• ACTIVITY
Look through the data that follows and work out how many lines contain the string "Expand". Nothing but that number should be given.

*** PROVIDED MATERIAL ***

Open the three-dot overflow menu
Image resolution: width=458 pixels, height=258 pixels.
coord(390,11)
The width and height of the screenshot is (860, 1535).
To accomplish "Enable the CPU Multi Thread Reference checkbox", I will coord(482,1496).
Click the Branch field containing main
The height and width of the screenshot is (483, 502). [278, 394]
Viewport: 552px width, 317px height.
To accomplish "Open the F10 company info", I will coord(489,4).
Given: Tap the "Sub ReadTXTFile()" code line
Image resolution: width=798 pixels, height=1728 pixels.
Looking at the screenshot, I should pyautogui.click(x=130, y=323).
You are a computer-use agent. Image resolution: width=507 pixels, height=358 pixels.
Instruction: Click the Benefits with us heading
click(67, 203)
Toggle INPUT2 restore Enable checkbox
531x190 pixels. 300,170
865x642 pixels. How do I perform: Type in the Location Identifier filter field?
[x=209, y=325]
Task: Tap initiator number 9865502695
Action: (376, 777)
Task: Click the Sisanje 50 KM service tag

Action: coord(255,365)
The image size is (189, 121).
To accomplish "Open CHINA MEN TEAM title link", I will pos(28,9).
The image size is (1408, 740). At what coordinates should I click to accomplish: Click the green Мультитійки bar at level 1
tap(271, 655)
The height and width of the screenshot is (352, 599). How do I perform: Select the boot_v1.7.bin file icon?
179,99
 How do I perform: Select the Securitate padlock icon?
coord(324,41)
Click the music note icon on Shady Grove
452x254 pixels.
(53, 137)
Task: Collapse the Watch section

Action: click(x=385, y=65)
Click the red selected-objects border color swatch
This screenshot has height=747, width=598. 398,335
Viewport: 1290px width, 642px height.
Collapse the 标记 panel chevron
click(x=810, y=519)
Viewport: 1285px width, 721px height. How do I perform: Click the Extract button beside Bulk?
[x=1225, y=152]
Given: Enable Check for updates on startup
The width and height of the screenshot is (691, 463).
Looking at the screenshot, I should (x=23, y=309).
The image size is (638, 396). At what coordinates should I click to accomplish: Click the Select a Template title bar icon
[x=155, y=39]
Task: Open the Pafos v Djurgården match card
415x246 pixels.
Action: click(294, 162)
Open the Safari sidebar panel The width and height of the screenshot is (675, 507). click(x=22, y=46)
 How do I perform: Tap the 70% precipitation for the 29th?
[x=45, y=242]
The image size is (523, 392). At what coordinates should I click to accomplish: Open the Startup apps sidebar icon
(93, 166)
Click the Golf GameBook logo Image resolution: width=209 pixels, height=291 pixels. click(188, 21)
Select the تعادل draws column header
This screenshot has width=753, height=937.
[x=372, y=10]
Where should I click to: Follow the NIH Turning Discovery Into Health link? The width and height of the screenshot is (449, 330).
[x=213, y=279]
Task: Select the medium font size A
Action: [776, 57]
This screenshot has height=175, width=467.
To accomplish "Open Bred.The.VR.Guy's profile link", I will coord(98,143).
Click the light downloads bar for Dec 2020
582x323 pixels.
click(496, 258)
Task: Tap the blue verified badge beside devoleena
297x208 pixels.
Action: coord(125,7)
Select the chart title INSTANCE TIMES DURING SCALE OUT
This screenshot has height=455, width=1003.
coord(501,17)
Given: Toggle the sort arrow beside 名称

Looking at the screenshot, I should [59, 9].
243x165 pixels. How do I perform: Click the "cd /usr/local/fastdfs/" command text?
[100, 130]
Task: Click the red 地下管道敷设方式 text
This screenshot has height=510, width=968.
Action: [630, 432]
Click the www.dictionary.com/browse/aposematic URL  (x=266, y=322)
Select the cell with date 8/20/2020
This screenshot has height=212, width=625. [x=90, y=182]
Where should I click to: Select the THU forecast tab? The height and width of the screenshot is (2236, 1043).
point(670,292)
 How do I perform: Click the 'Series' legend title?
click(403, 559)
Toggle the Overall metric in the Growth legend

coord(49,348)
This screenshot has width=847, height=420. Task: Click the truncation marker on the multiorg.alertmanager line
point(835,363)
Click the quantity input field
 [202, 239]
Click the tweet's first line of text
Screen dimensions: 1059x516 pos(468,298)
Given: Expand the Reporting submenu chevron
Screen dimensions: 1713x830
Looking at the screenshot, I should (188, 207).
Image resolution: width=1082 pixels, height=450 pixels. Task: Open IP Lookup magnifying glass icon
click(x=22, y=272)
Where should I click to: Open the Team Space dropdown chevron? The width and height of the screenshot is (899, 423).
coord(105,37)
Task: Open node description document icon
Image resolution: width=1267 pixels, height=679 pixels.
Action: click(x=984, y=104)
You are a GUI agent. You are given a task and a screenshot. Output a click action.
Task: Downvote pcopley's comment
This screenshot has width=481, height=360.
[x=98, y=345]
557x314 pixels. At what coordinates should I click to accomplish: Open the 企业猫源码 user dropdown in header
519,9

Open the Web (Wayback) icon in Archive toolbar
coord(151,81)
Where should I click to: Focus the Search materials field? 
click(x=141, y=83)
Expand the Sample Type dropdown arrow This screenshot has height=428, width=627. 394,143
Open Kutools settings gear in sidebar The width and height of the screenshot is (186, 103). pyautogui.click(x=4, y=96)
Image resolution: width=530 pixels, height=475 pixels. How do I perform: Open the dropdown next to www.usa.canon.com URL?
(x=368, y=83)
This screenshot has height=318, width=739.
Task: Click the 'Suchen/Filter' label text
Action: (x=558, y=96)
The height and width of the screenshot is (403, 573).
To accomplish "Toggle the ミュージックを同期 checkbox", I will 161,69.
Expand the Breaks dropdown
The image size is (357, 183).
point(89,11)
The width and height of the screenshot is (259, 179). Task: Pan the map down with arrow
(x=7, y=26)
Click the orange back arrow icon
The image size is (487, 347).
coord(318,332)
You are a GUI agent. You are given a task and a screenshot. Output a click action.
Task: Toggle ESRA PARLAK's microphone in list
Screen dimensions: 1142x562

*** End of PROVIDED MATERIAL ***

• WORKED SOLUTION
3